→ TEXT PASSAGE
begin

The Legislature by incorporating in the general primary election law (Act 46 of 1940) the following provision, to-wit: “ * * * provided further that in addition to the procedure set forth above, the contestant or the contestee may, on allegation on information and belief that a proper recount of any box or boxes in the municipality, district, parish or State as the case may be would change the result of said election, require the recount of all or any specified ballot boxes, * * * ” evidently intended to enlarge upon and amplify the pre-existing right of an aggrieved candidate who believed himself defrauded of a nomination because of wrongful and fraudulent canvassing and counting of votes at one or more precincts.

The above quoted provision follows immediately the general provision giving an aggrieved candidate the right to contest the result of a primary election on the usual grounds of fraud and irregularities, but in such case the act expressly requires that the contestant shall set forth specifically and in detail the grounds upon which the contest is based and the fraud and irregularities about which complaint is made. This requirement simply tracks the well established jurisprudence of the state as discussed in Beard v. Henry, supra, and cases therein cited.

But to accentuate the intention of the Legislature and to make certainty more-certain in a contest based upon alleged willful miscounting of votes, it is expressly provided that in such cases: “It shall be unnecessary in order to obtain such recount to allege or prove any specific fraud or irregularity.”

Of course, it goes without saying that a charge against election officers of miscalling and miscounting votes implies fraud of the rankest sort. In no sense of the word is such an infraction of the law and violation of the right of the voters as well as of the disfavored candidate, an irregularity.

In this case plaintiff has alleged as fully as it is possible for him to do, his cause of action. His allegations virtually embody the language of the statute. He is not required to do more. From the very nature of the case he cannot do more. He does not know and cannot know until a recount is had the exact number of ballots miscalled to his prejudice; but he believes, and, so believing, alleges that a sufficient number have been miscounted to defraud him of the nomination; that is, to alter the true result of the election and produce a spurious result.

end

→ RECORDED INFORMATION

begin

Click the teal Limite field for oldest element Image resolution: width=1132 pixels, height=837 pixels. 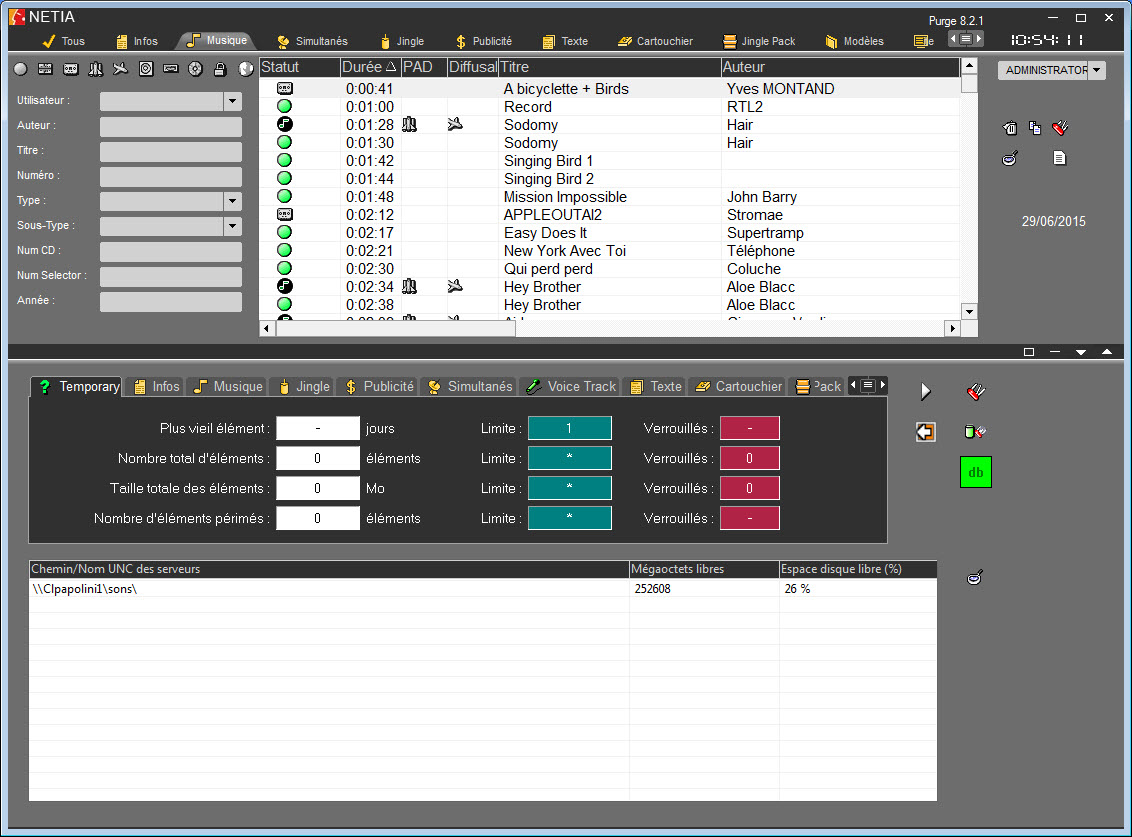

end

→ EXERCISE DESCRIPTION
Answer these from the passage on primary election recounts:
1. Which act is named as the general primary election law?
2. In a contest on the usual grounds of fraud and irregularities, what does the act require the contestant to set forth?
3. What does the plaintiff not know until a recount is had?

→ FULL SOLUTION
1. Act 46 of 1940.
2. Specifically and in detail, the grounds on which the contest is based and the fraud and irregularities complained of.
3. The exact number of ballots miscalled to his prejudice.